With images excluded, write out each entry below exactly as given.

Dataset entries:
◇ ◇ ◇ ◇
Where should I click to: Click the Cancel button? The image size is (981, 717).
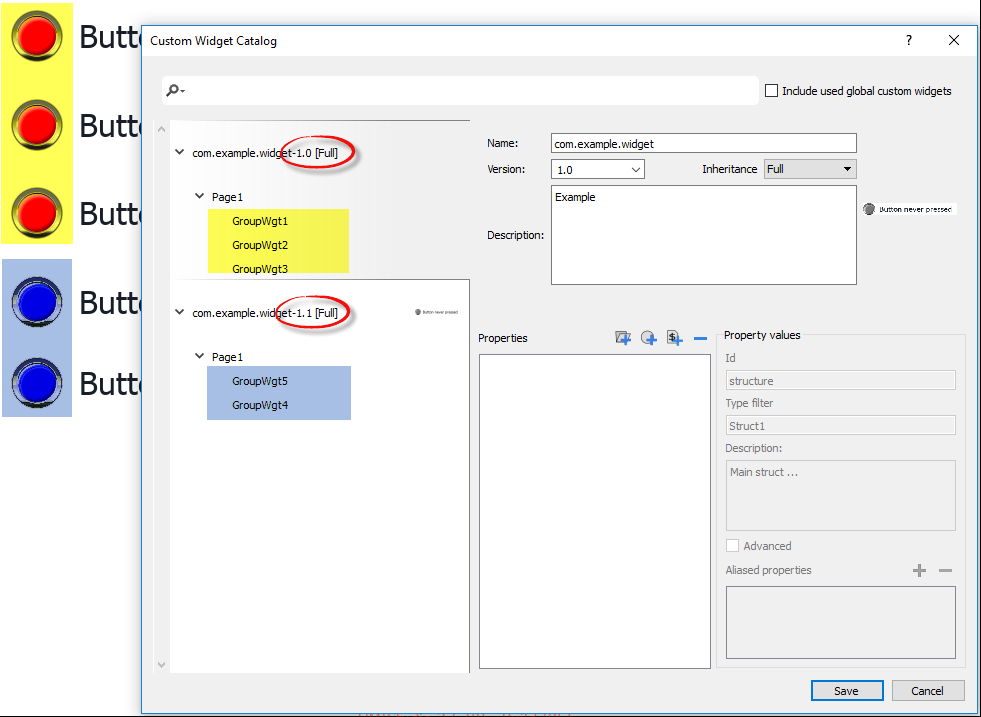(x=927, y=690)
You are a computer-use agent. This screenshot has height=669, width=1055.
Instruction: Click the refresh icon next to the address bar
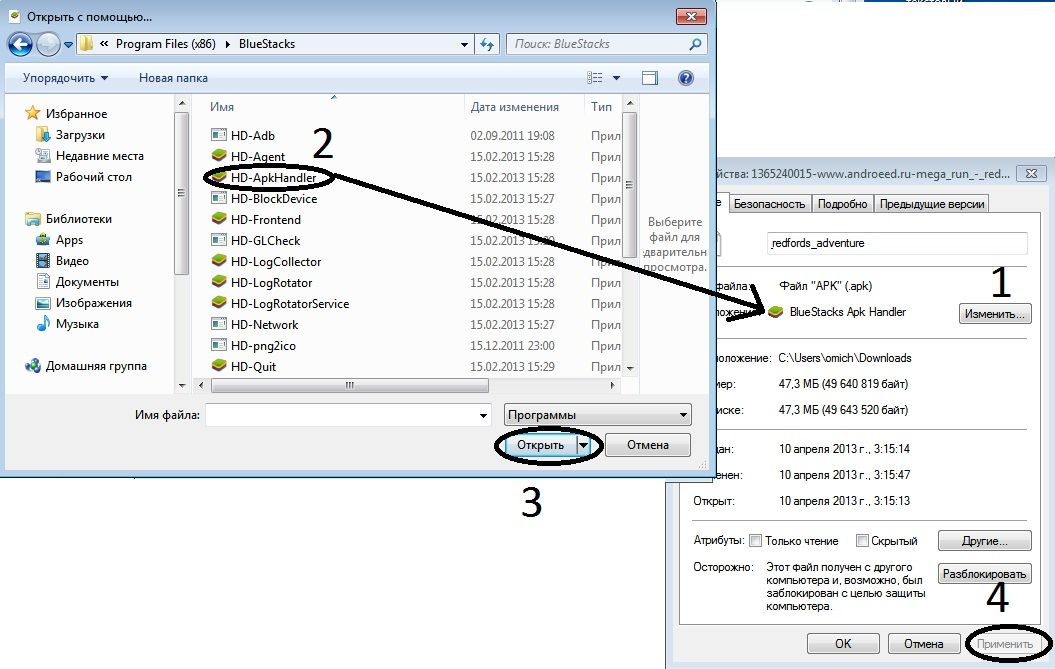point(487,44)
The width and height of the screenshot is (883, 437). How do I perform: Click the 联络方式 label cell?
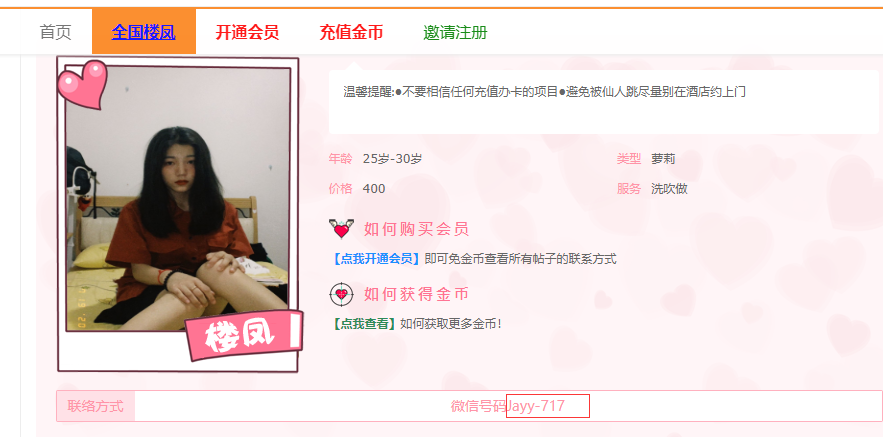tap(96, 406)

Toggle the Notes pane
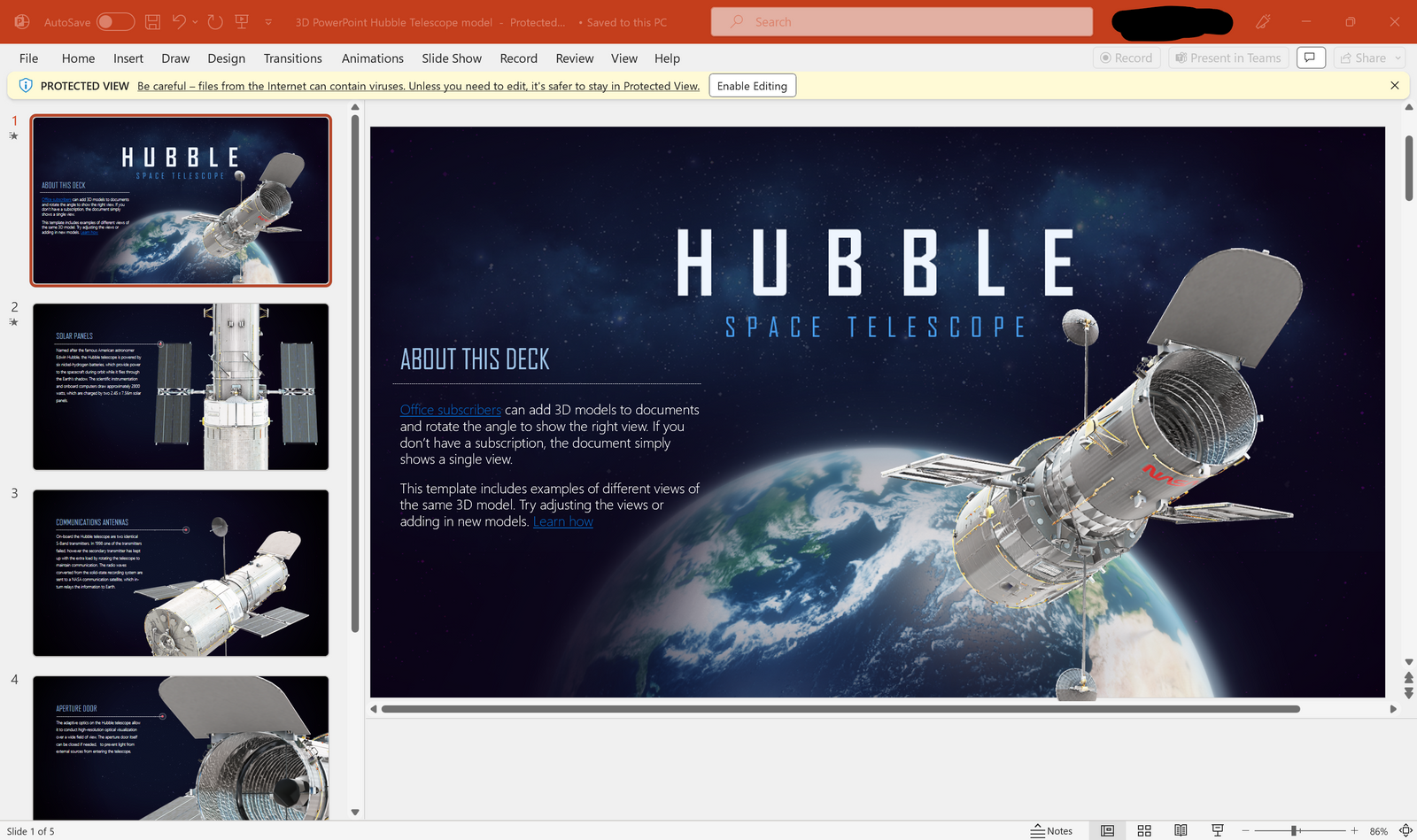[1051, 830]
◇ ◇ ◇ ◇
RESPONSE BELOW –
Where should I click to: Click the Cancel button? The image size is (981, 717).
(x=927, y=690)
You are a computer-use agent. This screenshot has height=669, width=1055.
Instruction: Click the refresh icon next to the address bar
point(487,44)
The width and height of the screenshot is (883, 437). How do I perform: Click the 联络方式 label cell?
tap(96, 406)

Toggle the Notes pane
[1051, 830]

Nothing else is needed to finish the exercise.